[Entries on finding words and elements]
######

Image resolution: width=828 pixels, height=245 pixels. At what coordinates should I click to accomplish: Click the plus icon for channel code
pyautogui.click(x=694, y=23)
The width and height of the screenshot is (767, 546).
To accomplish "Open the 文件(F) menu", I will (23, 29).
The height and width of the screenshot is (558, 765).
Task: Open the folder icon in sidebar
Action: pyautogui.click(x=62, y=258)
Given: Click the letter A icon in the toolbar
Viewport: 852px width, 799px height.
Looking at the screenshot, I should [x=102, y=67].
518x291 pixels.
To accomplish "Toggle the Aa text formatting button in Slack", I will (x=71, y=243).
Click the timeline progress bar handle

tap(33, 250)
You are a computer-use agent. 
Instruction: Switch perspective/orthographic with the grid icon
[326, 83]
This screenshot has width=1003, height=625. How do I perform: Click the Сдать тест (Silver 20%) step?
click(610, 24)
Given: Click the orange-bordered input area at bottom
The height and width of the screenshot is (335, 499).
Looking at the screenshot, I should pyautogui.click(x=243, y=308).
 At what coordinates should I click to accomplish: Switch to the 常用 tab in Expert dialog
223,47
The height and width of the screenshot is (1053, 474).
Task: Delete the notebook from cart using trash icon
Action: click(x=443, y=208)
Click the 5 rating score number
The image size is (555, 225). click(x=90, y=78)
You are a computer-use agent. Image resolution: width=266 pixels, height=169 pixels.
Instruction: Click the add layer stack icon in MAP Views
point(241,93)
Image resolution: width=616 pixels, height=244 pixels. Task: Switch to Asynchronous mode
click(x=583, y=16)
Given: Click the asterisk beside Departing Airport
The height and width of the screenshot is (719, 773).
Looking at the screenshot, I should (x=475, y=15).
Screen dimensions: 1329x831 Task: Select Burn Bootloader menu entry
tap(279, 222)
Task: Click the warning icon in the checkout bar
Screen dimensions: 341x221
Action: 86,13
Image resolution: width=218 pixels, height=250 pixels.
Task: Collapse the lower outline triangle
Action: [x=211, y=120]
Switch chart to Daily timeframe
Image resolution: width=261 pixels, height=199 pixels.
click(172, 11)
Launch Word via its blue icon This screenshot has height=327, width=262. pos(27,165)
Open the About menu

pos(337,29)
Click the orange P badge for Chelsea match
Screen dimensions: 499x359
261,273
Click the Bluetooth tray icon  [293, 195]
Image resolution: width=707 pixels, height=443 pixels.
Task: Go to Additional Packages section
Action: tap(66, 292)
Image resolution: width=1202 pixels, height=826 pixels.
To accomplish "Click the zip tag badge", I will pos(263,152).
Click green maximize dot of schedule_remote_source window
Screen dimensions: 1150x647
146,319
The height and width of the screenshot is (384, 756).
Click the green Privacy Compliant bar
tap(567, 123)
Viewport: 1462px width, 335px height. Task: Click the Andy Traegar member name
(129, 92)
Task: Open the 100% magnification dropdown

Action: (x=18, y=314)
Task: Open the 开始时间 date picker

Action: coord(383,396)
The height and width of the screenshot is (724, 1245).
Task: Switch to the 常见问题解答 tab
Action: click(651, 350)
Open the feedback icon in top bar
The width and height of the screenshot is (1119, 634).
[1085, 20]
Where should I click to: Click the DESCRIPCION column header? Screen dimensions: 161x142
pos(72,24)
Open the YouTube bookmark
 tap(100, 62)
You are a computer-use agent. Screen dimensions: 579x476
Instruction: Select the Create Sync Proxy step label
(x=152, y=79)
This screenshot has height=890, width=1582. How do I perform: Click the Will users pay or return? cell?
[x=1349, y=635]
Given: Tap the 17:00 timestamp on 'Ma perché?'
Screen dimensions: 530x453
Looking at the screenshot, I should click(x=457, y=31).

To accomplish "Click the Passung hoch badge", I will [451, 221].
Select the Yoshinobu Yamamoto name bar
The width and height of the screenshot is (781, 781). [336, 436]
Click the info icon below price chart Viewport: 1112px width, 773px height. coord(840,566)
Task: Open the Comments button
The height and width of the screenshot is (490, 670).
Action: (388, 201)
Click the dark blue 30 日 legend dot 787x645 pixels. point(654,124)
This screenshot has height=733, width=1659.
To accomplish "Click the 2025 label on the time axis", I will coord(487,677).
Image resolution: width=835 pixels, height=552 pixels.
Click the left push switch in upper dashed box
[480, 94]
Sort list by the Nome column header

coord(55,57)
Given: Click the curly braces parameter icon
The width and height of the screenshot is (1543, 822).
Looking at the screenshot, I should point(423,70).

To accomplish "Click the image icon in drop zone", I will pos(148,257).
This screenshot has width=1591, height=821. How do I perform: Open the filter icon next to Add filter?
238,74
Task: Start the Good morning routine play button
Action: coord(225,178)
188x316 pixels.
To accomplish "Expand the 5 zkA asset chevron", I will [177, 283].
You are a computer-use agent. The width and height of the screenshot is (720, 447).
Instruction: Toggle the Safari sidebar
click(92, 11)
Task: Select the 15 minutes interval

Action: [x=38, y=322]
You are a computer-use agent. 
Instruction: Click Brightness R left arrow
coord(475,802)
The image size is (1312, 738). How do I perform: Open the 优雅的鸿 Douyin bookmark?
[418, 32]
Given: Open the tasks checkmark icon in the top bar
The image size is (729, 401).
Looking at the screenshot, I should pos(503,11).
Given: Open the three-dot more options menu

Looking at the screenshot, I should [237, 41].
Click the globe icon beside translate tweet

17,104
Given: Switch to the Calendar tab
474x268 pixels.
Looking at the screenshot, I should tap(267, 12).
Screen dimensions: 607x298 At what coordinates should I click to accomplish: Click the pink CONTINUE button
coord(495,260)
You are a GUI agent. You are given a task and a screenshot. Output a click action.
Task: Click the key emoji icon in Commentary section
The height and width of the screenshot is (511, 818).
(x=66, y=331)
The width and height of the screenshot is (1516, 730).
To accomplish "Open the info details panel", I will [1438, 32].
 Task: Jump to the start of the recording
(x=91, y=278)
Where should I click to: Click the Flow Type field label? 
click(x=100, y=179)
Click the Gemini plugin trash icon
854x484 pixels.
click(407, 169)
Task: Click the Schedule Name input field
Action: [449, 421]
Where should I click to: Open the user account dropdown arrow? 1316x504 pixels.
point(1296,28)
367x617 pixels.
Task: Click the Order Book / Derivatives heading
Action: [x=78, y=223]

######

| Objective |
Copy out, with no changes, the rows that begin at the line containing "Image resolution: width=616" and end at the line containing "click(172, 11)", including both of those lines.

| Final result |
Image resolution: width=616 pixels, height=244 pixels. Task: Switch to Asynchronous mode
click(x=583, y=16)
Given: Click the asterisk beside Departing Airport
The height and width of the screenshot is (719, 773).
Looking at the screenshot, I should (x=475, y=15).
Screen dimensions: 1329x831 Task: Select Burn Bootloader menu entry
tap(279, 222)
Task: Click the warning icon in the checkout bar
Screen dimensions: 341x221
Action: 86,13
Image resolution: width=218 pixels, height=250 pixels.
Task: Collapse the lower outline triangle
Action: [x=211, y=120]
Switch chart to Daily timeframe
Image resolution: width=261 pixels, height=199 pixels.
click(172, 11)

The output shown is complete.